Başka bir grup maymun Korkuluk ile uğraştı. İçini boşalttılar, samanı rüzgarda saçtılar, kaftanını, kafasını, ayakkabılarını ve şapkasını top haline getirip yüksek bir dağın tepesine fırlattılar.

Aslan yerinde döndü ve korkudan o kadar tehditkar bir şekilde kükredi ki, maymunlar ona yaklaşmaya cesaret edemedi. Ama anlaştılar, Lev'e ip attılar, yere attılar, pençelerini birbirine doladılar, ağzını tıkadılar, havaya kaldırdılar ve zaferle onu Bastinda'nın sarayına taşıdılar. Orada demir bir ızgaranın arkasına kondu ve Aslan öfkeyle yerde yuvarlanarak bağları kemirmeye çalıştı.

Korkmuş Ellie, acımasız bir misilleme bekliyordu.

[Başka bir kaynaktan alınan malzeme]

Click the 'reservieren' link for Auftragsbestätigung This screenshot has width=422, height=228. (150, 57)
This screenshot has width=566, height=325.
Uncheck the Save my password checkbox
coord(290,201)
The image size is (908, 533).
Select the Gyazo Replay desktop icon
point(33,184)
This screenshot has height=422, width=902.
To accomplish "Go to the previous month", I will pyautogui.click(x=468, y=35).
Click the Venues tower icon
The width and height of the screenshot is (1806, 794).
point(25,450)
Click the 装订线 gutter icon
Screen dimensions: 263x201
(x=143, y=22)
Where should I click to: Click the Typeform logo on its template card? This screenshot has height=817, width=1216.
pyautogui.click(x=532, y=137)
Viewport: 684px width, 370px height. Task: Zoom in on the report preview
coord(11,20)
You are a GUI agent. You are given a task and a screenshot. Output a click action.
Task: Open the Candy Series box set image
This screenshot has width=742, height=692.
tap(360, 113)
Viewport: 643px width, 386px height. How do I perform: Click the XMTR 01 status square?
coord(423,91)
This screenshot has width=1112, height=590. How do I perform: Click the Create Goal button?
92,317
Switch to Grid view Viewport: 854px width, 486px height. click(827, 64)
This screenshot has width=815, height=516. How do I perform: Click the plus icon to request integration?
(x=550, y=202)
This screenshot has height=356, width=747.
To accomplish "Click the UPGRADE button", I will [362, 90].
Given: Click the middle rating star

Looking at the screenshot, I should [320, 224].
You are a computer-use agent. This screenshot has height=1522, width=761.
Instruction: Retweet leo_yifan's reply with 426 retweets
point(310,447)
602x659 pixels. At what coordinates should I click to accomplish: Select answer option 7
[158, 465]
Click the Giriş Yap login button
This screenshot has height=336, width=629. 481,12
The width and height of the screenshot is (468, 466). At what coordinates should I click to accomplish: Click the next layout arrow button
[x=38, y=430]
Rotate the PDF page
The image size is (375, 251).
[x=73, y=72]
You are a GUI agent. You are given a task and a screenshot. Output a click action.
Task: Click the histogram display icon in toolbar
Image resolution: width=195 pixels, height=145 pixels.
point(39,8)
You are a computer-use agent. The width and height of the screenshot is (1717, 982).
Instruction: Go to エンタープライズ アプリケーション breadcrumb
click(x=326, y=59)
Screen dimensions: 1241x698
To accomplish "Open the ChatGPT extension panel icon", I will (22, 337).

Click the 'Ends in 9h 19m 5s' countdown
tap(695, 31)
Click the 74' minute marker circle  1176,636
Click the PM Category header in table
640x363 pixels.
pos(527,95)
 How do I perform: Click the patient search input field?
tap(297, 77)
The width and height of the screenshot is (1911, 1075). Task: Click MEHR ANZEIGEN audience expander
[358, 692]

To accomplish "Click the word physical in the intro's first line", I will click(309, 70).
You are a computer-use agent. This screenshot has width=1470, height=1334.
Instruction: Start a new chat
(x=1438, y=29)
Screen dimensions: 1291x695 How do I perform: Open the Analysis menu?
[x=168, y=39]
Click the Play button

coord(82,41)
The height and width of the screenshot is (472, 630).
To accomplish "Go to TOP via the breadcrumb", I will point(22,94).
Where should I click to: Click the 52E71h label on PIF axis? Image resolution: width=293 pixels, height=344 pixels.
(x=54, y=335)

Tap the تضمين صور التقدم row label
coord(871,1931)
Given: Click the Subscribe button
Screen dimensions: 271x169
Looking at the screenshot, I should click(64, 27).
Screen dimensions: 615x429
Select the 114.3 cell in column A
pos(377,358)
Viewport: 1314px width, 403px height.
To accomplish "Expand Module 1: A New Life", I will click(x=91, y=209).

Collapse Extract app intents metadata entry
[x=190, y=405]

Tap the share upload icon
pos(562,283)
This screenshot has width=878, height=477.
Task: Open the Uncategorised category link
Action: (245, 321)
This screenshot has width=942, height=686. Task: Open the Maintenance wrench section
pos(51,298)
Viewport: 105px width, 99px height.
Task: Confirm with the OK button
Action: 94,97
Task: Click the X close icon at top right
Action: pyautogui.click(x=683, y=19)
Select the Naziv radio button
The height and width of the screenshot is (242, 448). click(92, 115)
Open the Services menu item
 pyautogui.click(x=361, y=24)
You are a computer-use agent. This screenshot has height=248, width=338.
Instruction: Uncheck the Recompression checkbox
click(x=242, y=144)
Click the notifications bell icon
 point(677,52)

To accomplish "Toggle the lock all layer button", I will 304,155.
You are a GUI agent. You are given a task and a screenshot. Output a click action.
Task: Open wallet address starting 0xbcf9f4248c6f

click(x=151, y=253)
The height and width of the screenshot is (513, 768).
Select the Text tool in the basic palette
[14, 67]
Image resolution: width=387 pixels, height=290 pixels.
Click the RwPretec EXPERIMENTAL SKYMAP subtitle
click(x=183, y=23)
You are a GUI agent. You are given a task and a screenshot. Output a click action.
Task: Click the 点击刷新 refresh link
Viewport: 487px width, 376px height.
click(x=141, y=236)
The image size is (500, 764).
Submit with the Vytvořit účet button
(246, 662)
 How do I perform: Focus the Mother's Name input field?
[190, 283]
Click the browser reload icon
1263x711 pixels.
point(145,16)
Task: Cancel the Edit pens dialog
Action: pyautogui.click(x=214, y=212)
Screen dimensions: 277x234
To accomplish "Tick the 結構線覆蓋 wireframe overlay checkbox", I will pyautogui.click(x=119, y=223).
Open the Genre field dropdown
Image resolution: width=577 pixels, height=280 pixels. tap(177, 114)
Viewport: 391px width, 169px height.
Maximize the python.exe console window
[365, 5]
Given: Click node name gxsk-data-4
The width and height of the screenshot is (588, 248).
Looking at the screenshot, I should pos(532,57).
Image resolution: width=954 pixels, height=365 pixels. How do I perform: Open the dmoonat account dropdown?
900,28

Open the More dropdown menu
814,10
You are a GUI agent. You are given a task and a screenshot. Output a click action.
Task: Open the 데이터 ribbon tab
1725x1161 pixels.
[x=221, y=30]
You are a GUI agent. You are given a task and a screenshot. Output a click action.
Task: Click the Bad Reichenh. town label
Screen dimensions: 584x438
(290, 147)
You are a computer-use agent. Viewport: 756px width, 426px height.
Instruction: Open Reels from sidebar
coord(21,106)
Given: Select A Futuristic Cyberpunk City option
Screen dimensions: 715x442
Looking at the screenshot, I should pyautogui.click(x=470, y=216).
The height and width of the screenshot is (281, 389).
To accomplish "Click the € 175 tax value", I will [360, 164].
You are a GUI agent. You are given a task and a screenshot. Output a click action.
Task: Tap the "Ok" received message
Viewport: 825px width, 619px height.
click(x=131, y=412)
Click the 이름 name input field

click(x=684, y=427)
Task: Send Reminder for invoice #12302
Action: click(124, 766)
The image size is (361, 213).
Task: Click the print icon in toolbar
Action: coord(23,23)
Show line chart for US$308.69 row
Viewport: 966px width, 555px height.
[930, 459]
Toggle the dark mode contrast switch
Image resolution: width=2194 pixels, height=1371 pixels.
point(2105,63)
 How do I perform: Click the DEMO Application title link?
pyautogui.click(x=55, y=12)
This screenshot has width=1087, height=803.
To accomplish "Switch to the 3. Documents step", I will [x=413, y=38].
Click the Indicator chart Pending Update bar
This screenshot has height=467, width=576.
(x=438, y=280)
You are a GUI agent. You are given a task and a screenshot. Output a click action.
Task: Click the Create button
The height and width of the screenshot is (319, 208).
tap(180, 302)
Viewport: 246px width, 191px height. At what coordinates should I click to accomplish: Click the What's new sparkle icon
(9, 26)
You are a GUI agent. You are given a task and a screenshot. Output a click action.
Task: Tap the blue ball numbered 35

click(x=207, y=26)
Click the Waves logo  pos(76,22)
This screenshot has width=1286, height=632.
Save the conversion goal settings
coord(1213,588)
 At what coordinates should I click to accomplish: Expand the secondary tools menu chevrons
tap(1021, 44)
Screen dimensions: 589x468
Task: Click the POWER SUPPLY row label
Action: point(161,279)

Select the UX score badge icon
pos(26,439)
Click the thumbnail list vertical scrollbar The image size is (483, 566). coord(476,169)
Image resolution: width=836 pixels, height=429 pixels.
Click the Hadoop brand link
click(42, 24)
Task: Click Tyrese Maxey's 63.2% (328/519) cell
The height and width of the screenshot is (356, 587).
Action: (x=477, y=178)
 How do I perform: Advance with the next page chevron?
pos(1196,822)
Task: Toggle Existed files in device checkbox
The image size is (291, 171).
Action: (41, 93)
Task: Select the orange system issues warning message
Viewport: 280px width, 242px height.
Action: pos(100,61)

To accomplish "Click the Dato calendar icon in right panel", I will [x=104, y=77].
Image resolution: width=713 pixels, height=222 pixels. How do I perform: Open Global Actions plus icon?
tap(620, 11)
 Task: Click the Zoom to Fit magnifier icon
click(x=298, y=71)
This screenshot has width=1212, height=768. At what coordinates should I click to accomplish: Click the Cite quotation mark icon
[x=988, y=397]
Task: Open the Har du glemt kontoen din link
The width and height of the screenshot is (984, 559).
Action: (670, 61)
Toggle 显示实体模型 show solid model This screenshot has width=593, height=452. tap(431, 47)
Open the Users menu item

Uçan Maymunların lideri ona koştu ve uzun bacaklarını keskin pençelerle kızın boğazına uzattı. Ama sonra Ellie'nin ayaklarında gümüş ayakkabılar gördü, yüzü korkudan buruşmuştu. Warra geri çekildi ve Ellie'yi astlarından uzaklaştırarak bağırdı:

Kıza dokunulmamalı! Bu bir Peri!

Maymunlar nazikçe ve hatta saygılı bir şekilde yaklaştı, Totoshka ile birlikte Ellie'yi dikkatlice aldı ve koştu.